Division of Basic Sciences, University of Crete Medical School, Heraklion 71110, Greece.
BioData Min. 2013 Jul 25;6(1):13. doi: 10.1186/1756-0381-6-13.
Elucidating the content of a DNA sequence is critical to deeper understand and decode the genetic information for any biological system. As next generation sequencing (NGS) techniques have become cheaper and more advanced in throughput over time, great innovations and breakthrough conclusions have been generated in various biological areas. Few of these areas, which get shaped by the new technological advances, involve evolution of species, microbial mapping, population genetics, genome-wide association studies (GWAs), comparative genomics, variant analysis, gene expression, gene regulation, epigenetics and personalized medicine. While NGS techniques stand as key players in modern biological research, the analysis and the interpretation of the vast amount of data that gets produced is a not an easy or a trivial task and still remains a great challenge in the field of bioinformatics. Therefore, efficient tools to cope with information overload, tackle the high complexity and provide meaningful visualizations to make the knowledge extraction easier are essential. In this article, we briefly refer to the sequencing methodologies and the available equipment to serve these analyses and we describe the data formats of the files which get produced by them. We conclude with a thorough review of tools developed to efficiently store, analyze and visualize such data with emphasis in structural variation analysis and comparative genomics. We finally comment on their functionality, strengths and weaknesses and we discuss how future applications could further develop in this field.
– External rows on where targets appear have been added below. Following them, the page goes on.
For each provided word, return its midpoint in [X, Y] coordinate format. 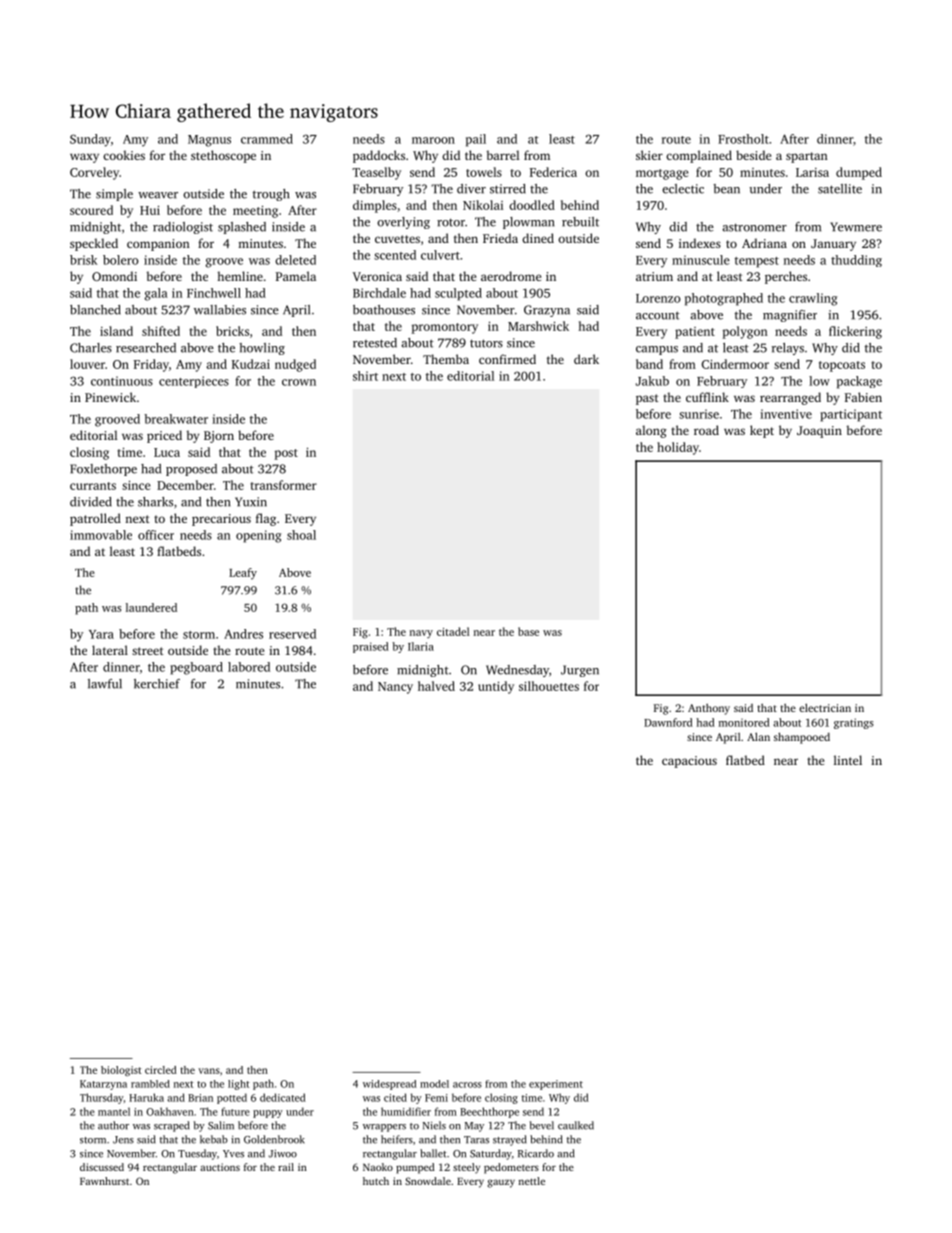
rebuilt [580, 222]
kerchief [157, 684]
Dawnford [668, 722]
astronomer [754, 227]
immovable [101, 535]
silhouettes [549, 686]
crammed [267, 139]
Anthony [709, 709]
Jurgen [580, 671]
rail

阐明 DNA 序列的内容对于深入理解和解码任何生物系统的遗传信息都至关重要。随着下一代测序 (NGS) 技术在时间上变得更便宜、更先进,在各个生物领域都产生了重大的创新和突破结论。这些领域中的少数领域受到新技术进步的影响,包括物种进化、微生物图谱、群体遗传学、全基因组关联研究 (GWAs)、比较基因组学、变体分析、基因表达、基因调控、表观遗传学和个性化医学。虽然 NGS 技术是现代生物学研究的关键参与者,但分析和解释产生的大量数据并不是一项简单或微不足道的任务,在生物信息学领域仍然是一个巨大的挑战。因此,需要有效的工具来应对信息过载、处理高复杂性并提供有意义的可视化效果,以更轻松地提取知识。在本文中,我们简要介绍了用于这些分析的测序方法和可用设备,并描述了它们产生的文件的数据格式。最后,我们对为有效地存储、分析和可视化此类数据而开发的工具进行了全面审查,重点介绍了结构变异分析和比较基因组学。我们最后评论了它们的功能、优势和劣势,并讨论了未来的应用程序如何在该领域进一步发展。